Lastly, there is the possibility that a type II error accounts for the fact that we do not see an association between the ACTN3 R577X polymorphism and swimming performance. Large studies with the power to detect significant associations at genome-wide level have not yet been conducted. Although a meta-analysis of the association between ACTN3 and sprint/power athlete status demonstrated evidence for a real association [13, 26], many studies—mainly with small sample sizes—have failed to observe any association between ACTN3 variants and sporting performance.

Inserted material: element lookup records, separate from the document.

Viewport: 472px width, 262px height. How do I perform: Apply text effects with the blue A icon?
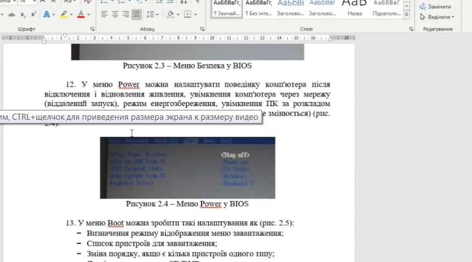pyautogui.click(x=47, y=14)
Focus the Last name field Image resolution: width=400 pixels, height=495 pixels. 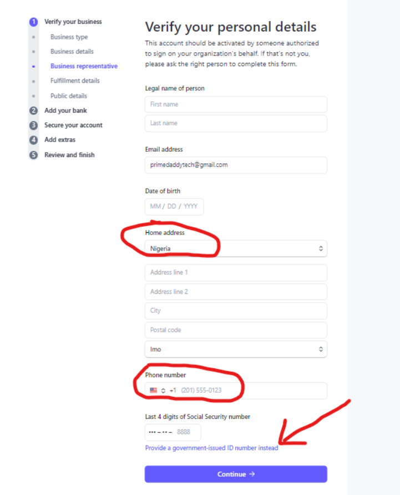(x=236, y=123)

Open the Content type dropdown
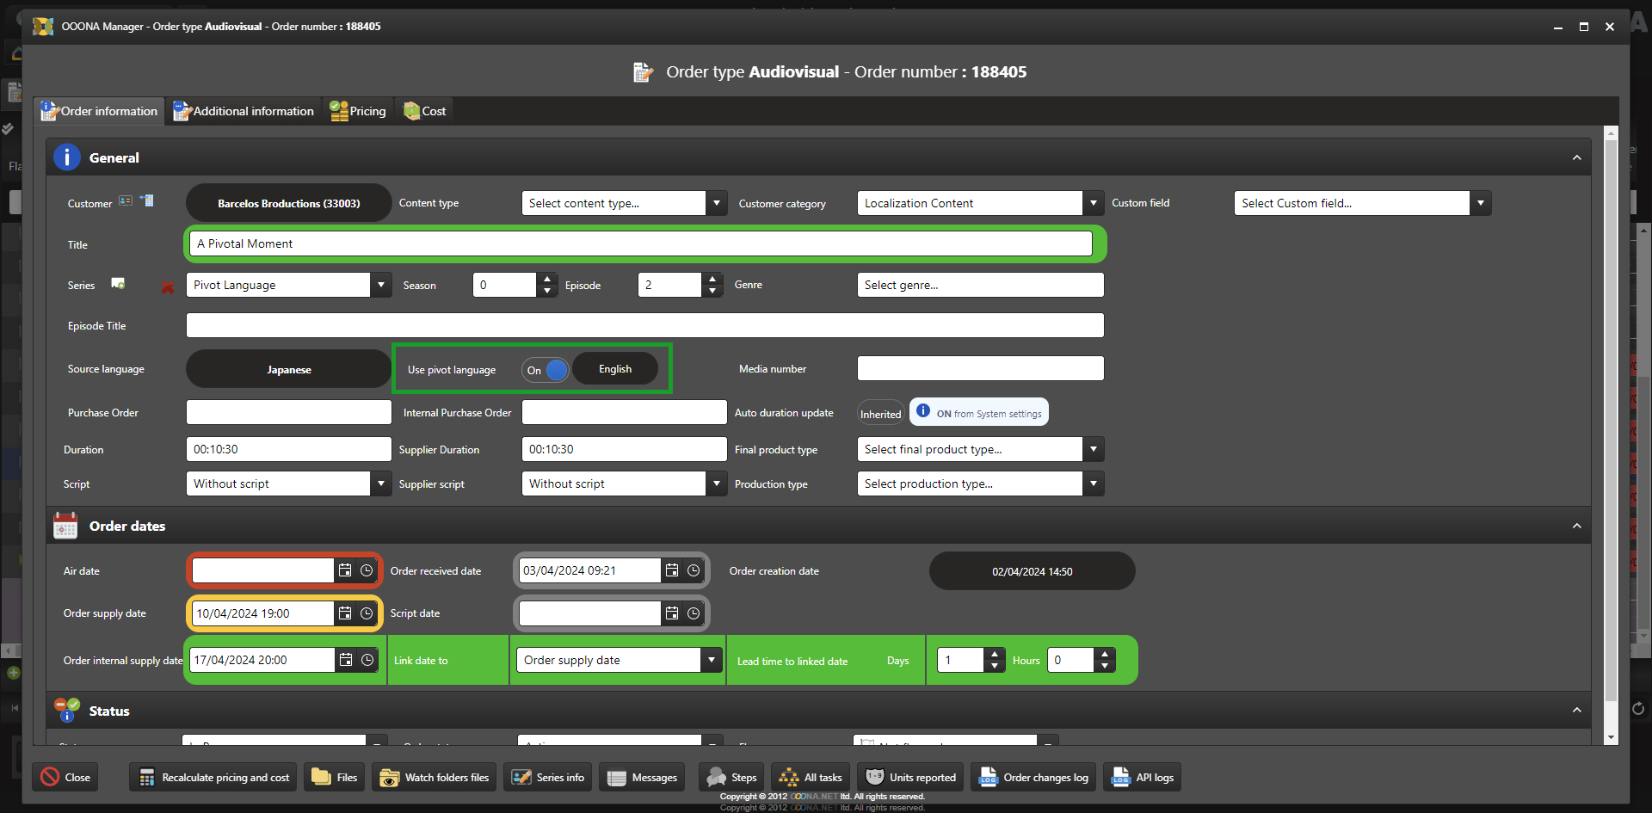pos(716,203)
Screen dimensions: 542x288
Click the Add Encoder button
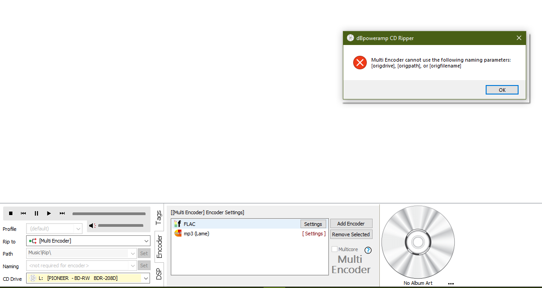tap(351, 224)
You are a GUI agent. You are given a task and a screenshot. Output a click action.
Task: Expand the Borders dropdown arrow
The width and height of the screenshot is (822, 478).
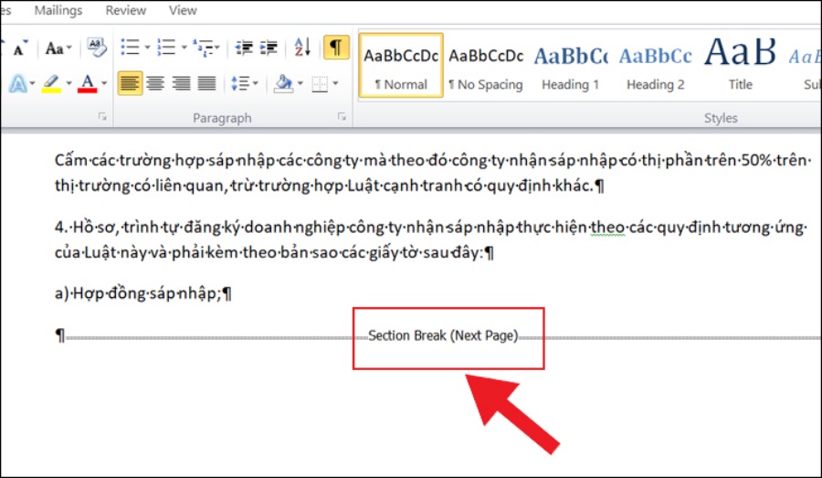[x=335, y=84]
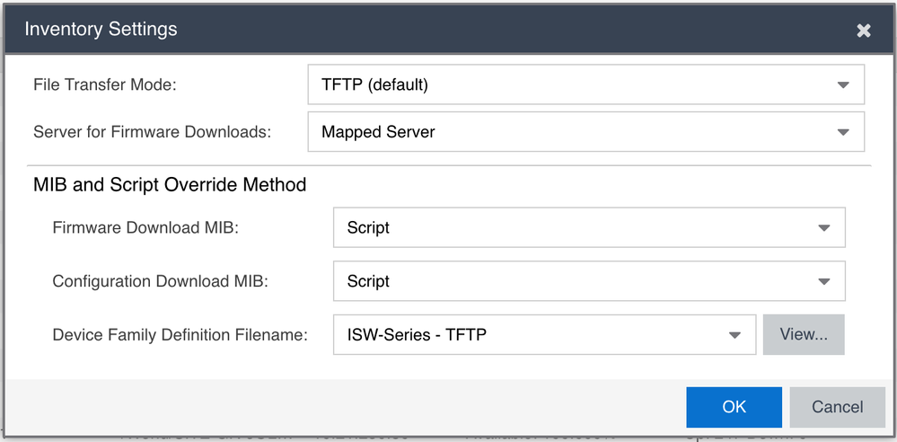This screenshot has height=442, width=897.
Task: Open the ISW-Series - TFTP selection box
Action: click(x=545, y=334)
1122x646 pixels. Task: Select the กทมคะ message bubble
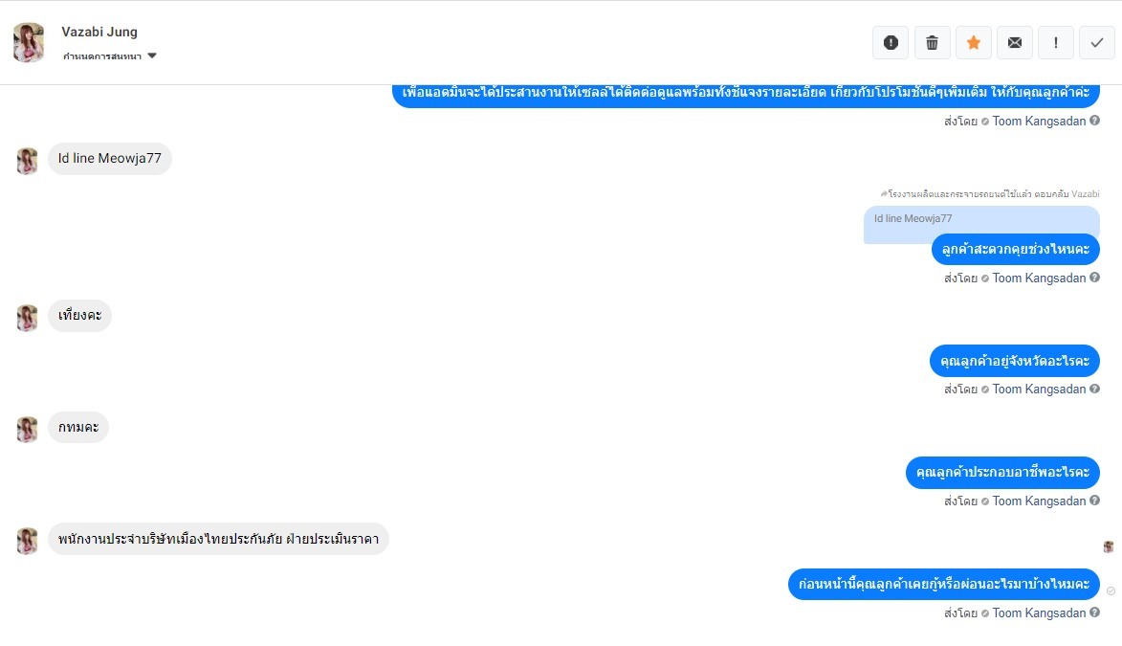[78, 428]
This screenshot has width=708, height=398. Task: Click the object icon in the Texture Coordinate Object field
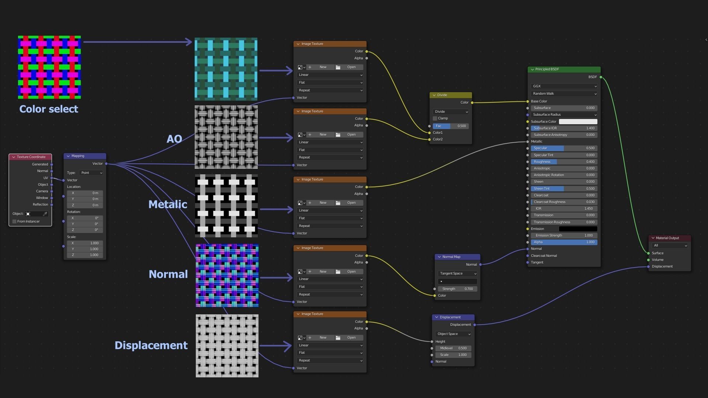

It should be noted that both LDS and SDS had a higher RR genotype frequency (38.0 and 36.4 %, respectively) compared to controls (22.1 %). This result implies that both LDS and SDS may benefit from ACTN3 R allele existence, strengthening the notion of no clear ACTN3 polymorphism differences between power and endurance swimmers. Moreover, RR genotype and R allele frequency were higher among LDS (38.0 and 57.0 % for RR genotype and R allele frequency, respectively) compared to LDR (20.0 and 42.3 % for RR genotype and R allele frequency, respectively). This may be explained by differences in the specific activity duration of competitive swimming and running. The longest Olympic swim (1500 m ~ 15 min duration) is much shorter than the longest Olympic running race (marathon ~2 h 10-min duration), and therefore ACTN3 power characteristics are needed for long-distance swimmers. It is possible that if open-water swimmers (Olympic race—10K) had been included among the long-distance swimmers in the present study, the differences in the R allele frequency between LDS and LDR would disappear. When comparing the short-duration events, there is also a difference in the specific activity duration of competitive swimming and running. The 100-m distance covered in swimming at approximately 50 s, while the same distance covered in running at approximately 10 s. As a result, a sprint runner relies mostly on anaerobic energy sources, while a sprint swimmer uses also aerobic energy components. Therefore, the SDS and the LDS share some common features, and the ACTN3 RR genotype is not suitable as a distinguishing genetic marker between them, as it does for SDR and LDR.